Securing a Druid cluster

Hi all,
I am evaluating Druid for large scale OLAP with additional tools like Caravel or Metabase but I can’t find any way to secure the cluster. I can imagine isolating the cluster with firewalls and relying on Caravel for authentication and permissions but my problem is on data ingestion.

I am currently using Spark and Kafka but none of them will allow to implement a secure data ingestion. Kafka connector doesn’t manage Kafka secured API and Spark BeamRDD is pushed based approach so I need to allow access from Spark worker which is insecure for multi tenant Spark clusters.

How do you deploy Druid and use it in a secure way ?

As you said , the common way i have seen is to have a web service/App layer on front of druid that handle the security from the query side.

From the ingestion side Druid works well with Kerberos in the case of batch ingestion. But for realtime ingestion it is more trick. I have seen some use cases with Storm where you will open some ACLs based on a port range that druid workers listen to.

Hope this is helpful

Hey Vincent,

Like Slim said, for the query side, the common solution is firewalls + authorization at some service layer in front of Druid.

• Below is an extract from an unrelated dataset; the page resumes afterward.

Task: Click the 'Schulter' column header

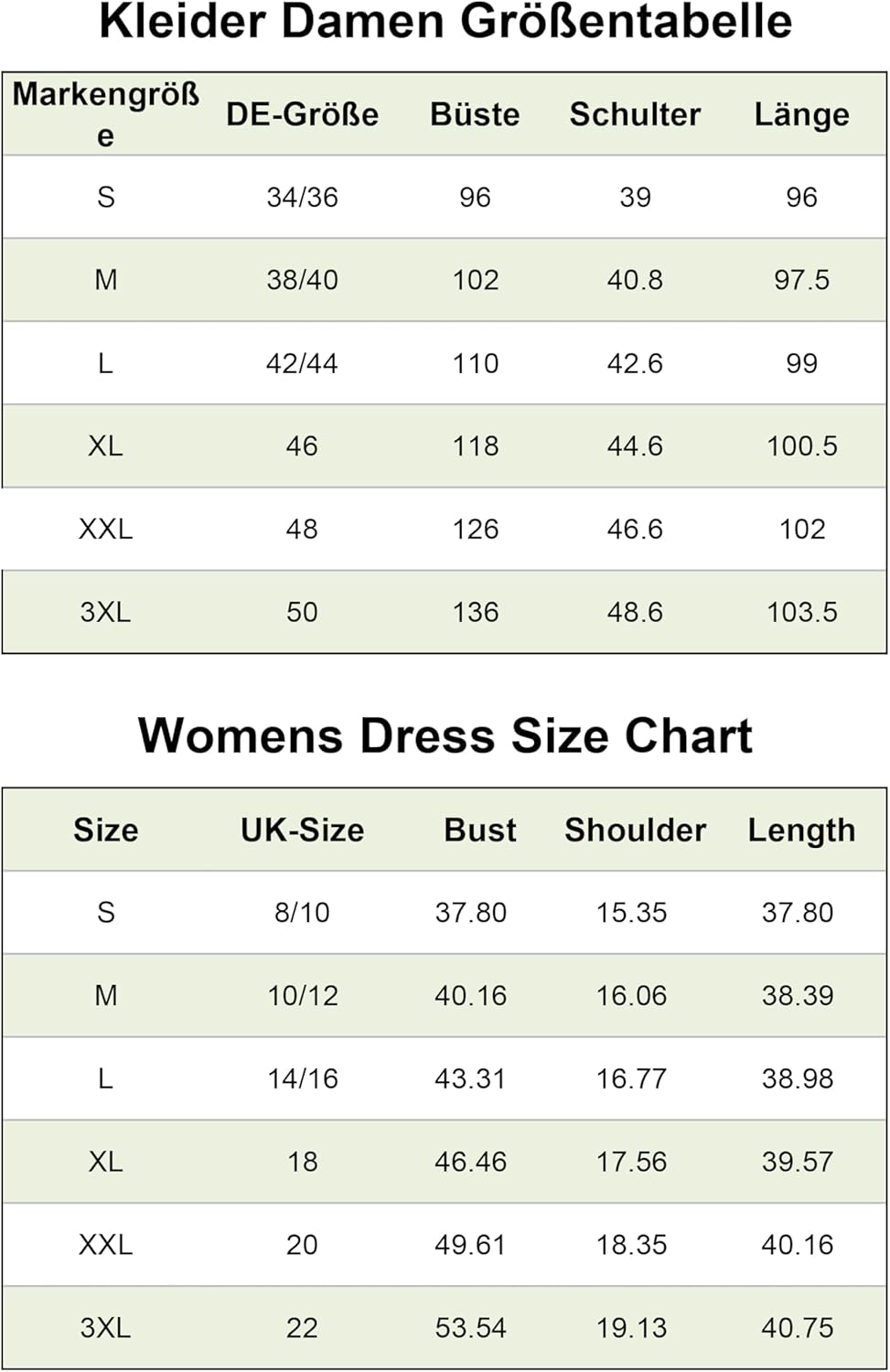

For ingestion, the best path is probably using a secured Kafka cluster + the new Kafka indexing service (http://druid.io/docs/latest/development/extensions-core/kafka-ingestion.html). That extension uses the Kafka 0.9 client, which should be new enough to work with a secured Kafka cluster if you set the appropriate client properties. But I haven’t actually tried it to make sure it works; if you have any issues getting that to work, could you please post about them?

and what about the REST API securization to provide authentication and permissions ? I saw something about an experimental feature…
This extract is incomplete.